- What is asked
Rewrite the data below, replacing every "GUI agent" with "screen assistant" and keeping everything else unchanged.

- Material supplied

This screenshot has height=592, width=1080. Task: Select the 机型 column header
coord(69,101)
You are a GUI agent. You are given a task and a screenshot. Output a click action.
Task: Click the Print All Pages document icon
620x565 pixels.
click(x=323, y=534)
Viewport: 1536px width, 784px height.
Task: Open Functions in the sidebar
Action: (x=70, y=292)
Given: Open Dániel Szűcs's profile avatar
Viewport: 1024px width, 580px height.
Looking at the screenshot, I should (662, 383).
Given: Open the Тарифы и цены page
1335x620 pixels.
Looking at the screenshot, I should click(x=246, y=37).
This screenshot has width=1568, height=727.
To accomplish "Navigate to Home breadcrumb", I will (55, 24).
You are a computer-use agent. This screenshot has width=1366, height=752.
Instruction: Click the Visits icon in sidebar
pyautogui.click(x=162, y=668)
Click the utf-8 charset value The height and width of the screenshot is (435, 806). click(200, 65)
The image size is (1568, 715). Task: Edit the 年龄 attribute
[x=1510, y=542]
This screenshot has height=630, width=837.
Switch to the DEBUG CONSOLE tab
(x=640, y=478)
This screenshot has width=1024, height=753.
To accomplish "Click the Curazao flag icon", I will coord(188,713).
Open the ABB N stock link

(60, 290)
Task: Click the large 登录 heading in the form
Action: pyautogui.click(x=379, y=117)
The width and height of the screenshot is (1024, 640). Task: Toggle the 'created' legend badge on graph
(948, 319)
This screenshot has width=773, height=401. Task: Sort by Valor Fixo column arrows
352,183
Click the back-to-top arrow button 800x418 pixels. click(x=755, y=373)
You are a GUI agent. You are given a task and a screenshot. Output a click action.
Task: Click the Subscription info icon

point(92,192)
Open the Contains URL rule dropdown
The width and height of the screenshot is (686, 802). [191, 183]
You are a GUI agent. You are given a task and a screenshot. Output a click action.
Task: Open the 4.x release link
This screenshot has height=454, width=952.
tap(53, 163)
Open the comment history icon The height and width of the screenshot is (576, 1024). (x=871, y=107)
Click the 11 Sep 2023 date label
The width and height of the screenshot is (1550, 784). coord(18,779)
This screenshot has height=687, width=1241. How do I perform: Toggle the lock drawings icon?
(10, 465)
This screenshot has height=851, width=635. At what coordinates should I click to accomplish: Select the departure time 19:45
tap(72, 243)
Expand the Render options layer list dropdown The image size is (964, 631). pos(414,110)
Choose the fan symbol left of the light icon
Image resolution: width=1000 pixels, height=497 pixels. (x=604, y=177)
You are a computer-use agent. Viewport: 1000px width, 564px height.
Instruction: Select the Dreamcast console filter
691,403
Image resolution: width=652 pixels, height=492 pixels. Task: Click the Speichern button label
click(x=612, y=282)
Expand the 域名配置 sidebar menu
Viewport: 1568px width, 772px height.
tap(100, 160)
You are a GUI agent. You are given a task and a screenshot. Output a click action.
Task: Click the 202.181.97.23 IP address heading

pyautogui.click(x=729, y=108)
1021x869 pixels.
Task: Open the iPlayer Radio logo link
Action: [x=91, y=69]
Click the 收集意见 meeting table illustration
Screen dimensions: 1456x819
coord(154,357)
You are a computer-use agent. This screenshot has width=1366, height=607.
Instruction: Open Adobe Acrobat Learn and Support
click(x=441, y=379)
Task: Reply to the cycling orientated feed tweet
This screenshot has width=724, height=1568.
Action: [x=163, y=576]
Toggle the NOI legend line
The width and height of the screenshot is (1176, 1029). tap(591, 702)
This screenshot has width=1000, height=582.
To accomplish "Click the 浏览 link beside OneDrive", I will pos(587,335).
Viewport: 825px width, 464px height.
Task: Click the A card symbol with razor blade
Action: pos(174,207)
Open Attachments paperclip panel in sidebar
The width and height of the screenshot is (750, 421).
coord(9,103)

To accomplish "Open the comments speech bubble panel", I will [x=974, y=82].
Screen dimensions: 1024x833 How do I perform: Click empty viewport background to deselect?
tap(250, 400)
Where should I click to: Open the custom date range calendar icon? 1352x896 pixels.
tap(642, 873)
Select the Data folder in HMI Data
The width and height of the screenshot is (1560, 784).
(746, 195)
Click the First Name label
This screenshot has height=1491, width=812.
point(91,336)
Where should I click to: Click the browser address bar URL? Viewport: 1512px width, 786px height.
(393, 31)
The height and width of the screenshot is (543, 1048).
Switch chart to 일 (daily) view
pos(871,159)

- Result of this exercise
This screenshot has height=592, width=1080. Task: Select the 机型 column header
coord(69,101)
You are a screen assistant. You are given a task and a screenshot. Output a click action.
Task: Click the Print All Pages document icon
620x565 pixels.
click(x=323, y=534)
Viewport: 1536px width, 784px height.
Task: Open Functions in the sidebar
Action: (x=70, y=292)
Given: Open Dániel Szűcs's profile avatar
Viewport: 1024px width, 580px height.
Looking at the screenshot, I should (662, 383).
Given: Open the Тарифы и цены page
1335x620 pixels.
Looking at the screenshot, I should click(x=246, y=37).
This screenshot has width=1568, height=727.
To accomplish "Navigate to Home breadcrumb", I will (55, 24).
You are a computer-use agent. This screenshot has width=1366, height=752.
Instruction: Click the Visits icon in sidebar
pyautogui.click(x=162, y=668)
Click the utf-8 charset value The height and width of the screenshot is (435, 806). click(200, 65)
The image size is (1568, 715). Task: Edit the 年龄 attribute
[x=1510, y=542]
This screenshot has height=630, width=837.
Switch to the DEBUG CONSOLE tab
(x=640, y=478)
This screenshot has width=1024, height=753.
To accomplish "Click the Curazao flag icon", I will coord(188,713).
Open the ABB N stock link

(60, 290)
Task: Click the large 登录 heading in the form
Action: pyautogui.click(x=379, y=117)
The width and height of the screenshot is (1024, 640). Task: Toggle the 'created' legend badge on graph
(948, 319)
This screenshot has width=773, height=401. Task: Sort by Valor Fixo column arrows
352,183
Click the back-to-top arrow button 800x418 pixels. click(x=755, y=373)
You are a screen assistant. You are given a task and a screenshot. Output a click action.
Task: Click the Subscription info icon

point(92,192)
Open the Contains URL rule dropdown
The width and height of the screenshot is (686, 802). [191, 183]
You are a screen assistant. You are given a task and a screenshot. Output a click action.
Task: Open the 4.x release link
This screenshot has height=454, width=952.
tap(53, 163)
Open the comment history icon The height and width of the screenshot is (576, 1024). (x=871, y=107)
Click the 11 Sep 2023 date label
The width and height of the screenshot is (1550, 784). coord(18,779)
This screenshot has height=687, width=1241. How do I perform: Toggle the lock drawings icon?
(10, 465)
This screenshot has height=851, width=635. At what coordinates should I click to accomplish: Select the departure time 19:45
tap(72, 243)
Expand the Render options layer list dropdown The image size is (964, 631). pos(414,110)
Choose the fan symbol left of the light icon
Image resolution: width=1000 pixels, height=497 pixels. (x=604, y=177)
You are a computer-use agent. Viewport: 1000px width, 564px height.
Instruction: Select the Dreamcast console filter
691,403
Image resolution: width=652 pixels, height=492 pixels. Task: Click the Speichern button label
click(x=612, y=282)
Expand the 域名配置 sidebar menu
Viewport: 1568px width, 772px height.
tap(100, 160)
You are a screen assistant. You are given a task and a screenshot. Output a click action.
Task: Click the 202.181.97.23 IP address heading

pyautogui.click(x=729, y=108)
1021x869 pixels.
Task: Open the iPlayer Radio logo link
Action: [x=91, y=69]
Click the 收集意见 meeting table illustration
Screen dimensions: 1456x819
coord(154,357)
You are a computer-use agent. This screenshot has width=1366, height=607.
Instruction: Open Adobe Acrobat Learn and Support
click(x=441, y=379)
Task: Reply to the cycling orientated feed tweet
This screenshot has width=724, height=1568.
Action: [x=163, y=576]
Toggle the NOI legend line
The width and height of the screenshot is (1176, 1029). tap(591, 702)
This screenshot has width=1000, height=582.
To accomplish "Click the 浏览 link beside OneDrive", I will pos(587,335).
Viewport: 825px width, 464px height.
Task: Click the A card symbol with razor blade
Action: pos(174,207)
Open Attachments paperclip panel in sidebar
The width and height of the screenshot is (750, 421).
coord(9,103)

To accomplish "Open the comments speech bubble panel", I will [x=974, y=82].
Screen dimensions: 1024x833 How do I perform: Click empty viewport background to deselect?
tap(250, 400)
Where should I click to: Open the custom date range calendar icon? 1352x896 pixels.
tap(642, 873)
Select the Data folder in HMI Data
The width and height of the screenshot is (1560, 784).
(746, 195)
Click the First Name label
This screenshot has height=1491, width=812.
point(91,336)
Where should I click to: Click the browser address bar URL? Viewport: 1512px width, 786px height.
(393, 31)
The height and width of the screenshot is (543, 1048).
Switch chart to 일 (daily) view
pos(871,159)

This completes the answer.